◆ **TASK DESCRIPTION**: Print the listing exactly as it stands. Skip every picture.

◆ **DATA UNDER STUDY**:
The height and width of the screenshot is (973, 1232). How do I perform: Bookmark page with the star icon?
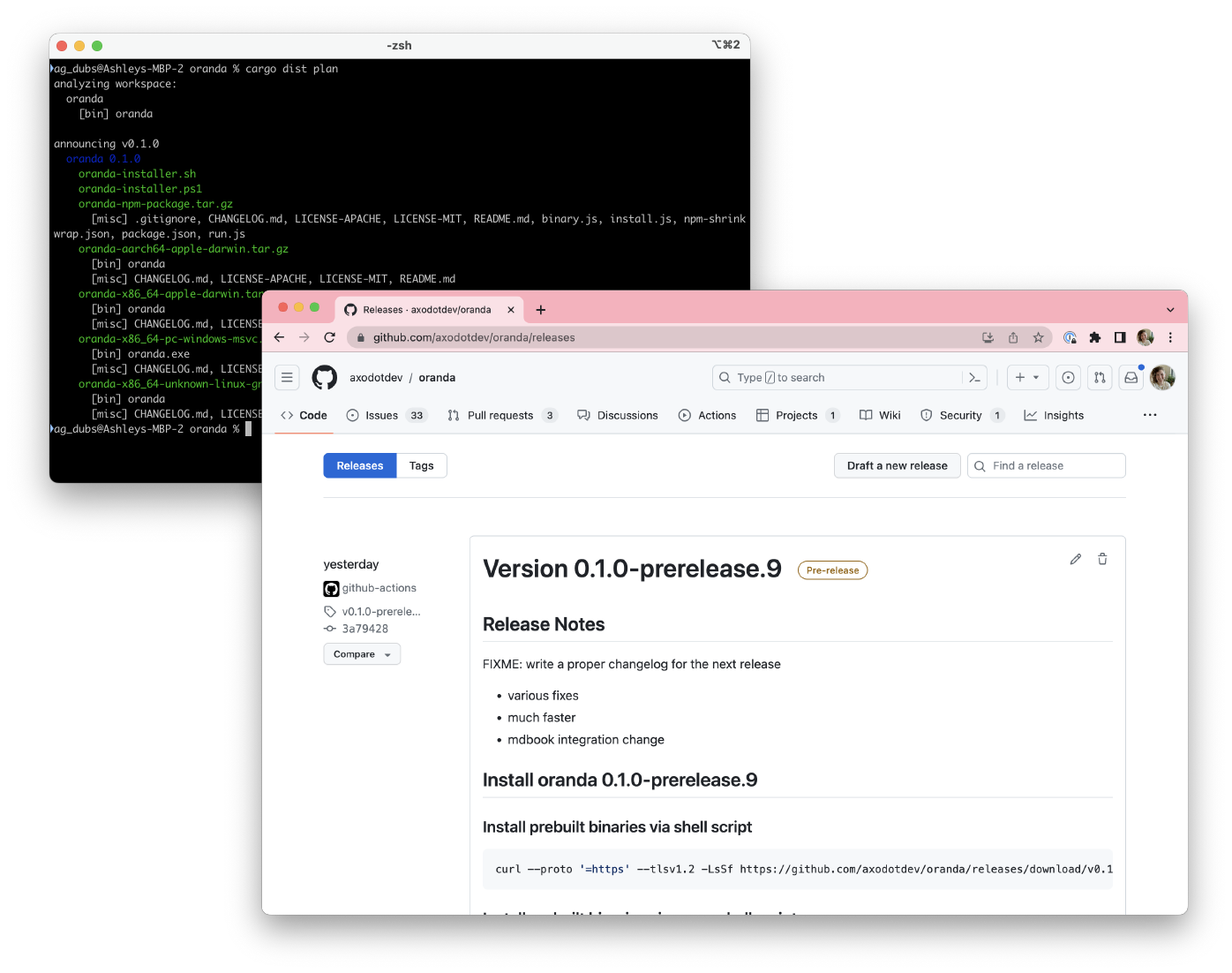1038,337
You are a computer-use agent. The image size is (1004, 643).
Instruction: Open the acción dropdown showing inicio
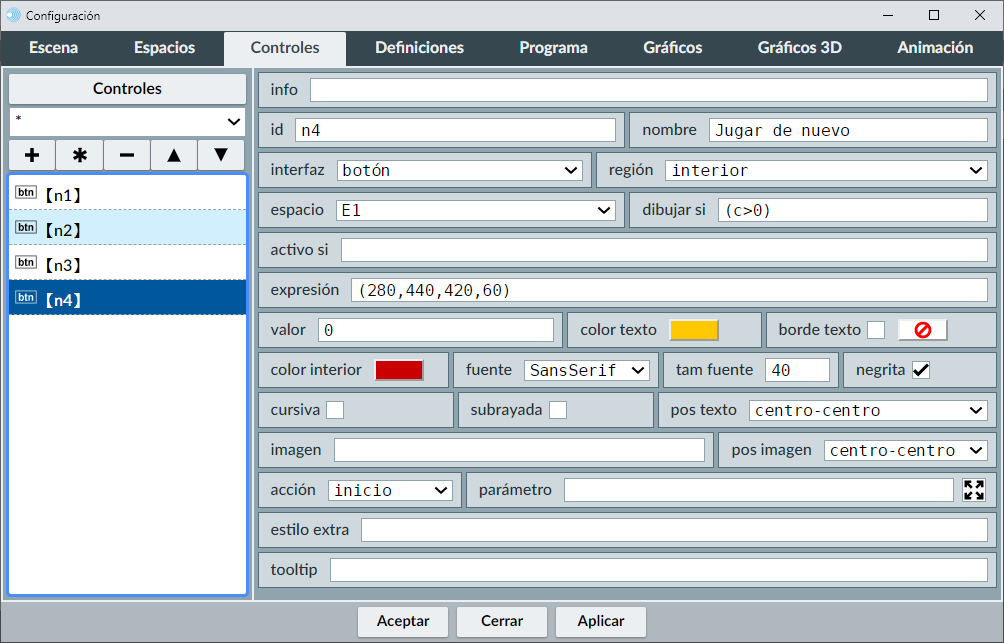(x=390, y=490)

◆ **TASK RESULT**:
The height and width of the screenshot is (973, 1232). How do I perform: Bookmark page with the star icon?
1038,337
You are a computer-use agent. The image size is (1004, 643).
Instruction: Open the acción dropdown showing inicio
(x=390, y=490)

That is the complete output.